Lentera-PENDIDIKAN.com,MUARA ENIM-Menjelang berbuka puasa sebagian santri Pondok Pesantren (Ponpes) Ulil Albab Muara Enim panik dan ketakutan. Pasalnya, beberapa bangunan diterjang angin puting beliung. Meski tidak ada korban jiwa namun sebagian atap ruang kelas di Pondok Pesantren (Ponpes) Ulil Albab Muara Enim, rusak sehingga sangat menganggu proses belajar mengajar.
Dari pengamatan dan informasi yang dihimpun, Senin (9/3/2027), bangunan yang terkena angin puting beliung tersebut adalah bangunan utama dua lantai milik Ponpes Ulil Albab. Dimana, untuk lantai I digunakan untuk asrama perempuan dan asrama laki-laki, sedangkan untuk lantai II digunakan untuk ruang kelas dan kantor guru.
Untuk ruang kelas yang rusak sebanyak tiga kelas dengan kondisi atap dan plafon rusak sehingga proses belajar dan mengajar terpaksa dipindahkan ke Masjid yang lokasinya sekitar 100 meter dari lokasi asrama.

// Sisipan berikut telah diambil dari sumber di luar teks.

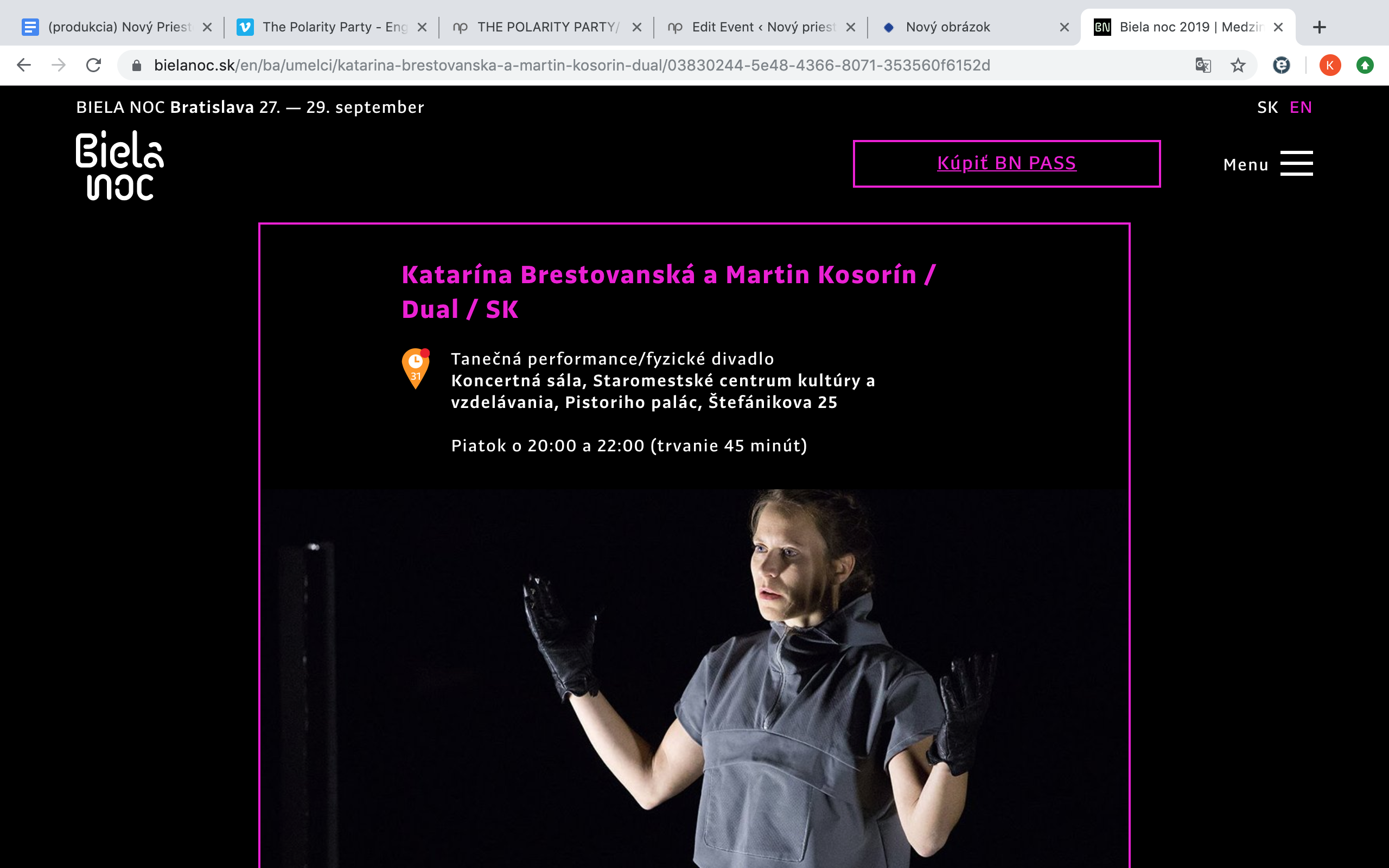Open the K profile avatar
1389x868 pixels.
click(x=1330, y=66)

“Awalnya kami mengira gempa bumi dan langsung keluar dari gedung takut tertimpa dan ngumpul di saung tempat makan,” ujar Aleycia Marco Ramadani (15), santriwati kelas IX usai mengikuti ujian di Masjid Pondok Pesantren (Ponpes) Ulil Albad, di Jln. Lingkar Kepur – Transosial, Kelurahan Muara Enim, Kecamatan Muara Enim, Kabupaten Muara Enim, Senin (9/3/2026).
Menurut Aleycia yang mengaku melihat langsung kejadian tersebut, menceritakan bahwa kejadian tersebut terjadi pada hari Sabtu (7/3/2026) sekitar pukul 17.30 WIB. Pada saat itu dirinya bersama teman-temannya seperti biasa sedang menunggu waktu berbuka puasa di dalam asrama perempuan. Lalu tiba-tiba datang angin kencang yang berputar-putra sehinga menyebabkan atap seng gedung lantai 2 beterbangan, plafon kelas ambruk serta batu bata berjatuhan.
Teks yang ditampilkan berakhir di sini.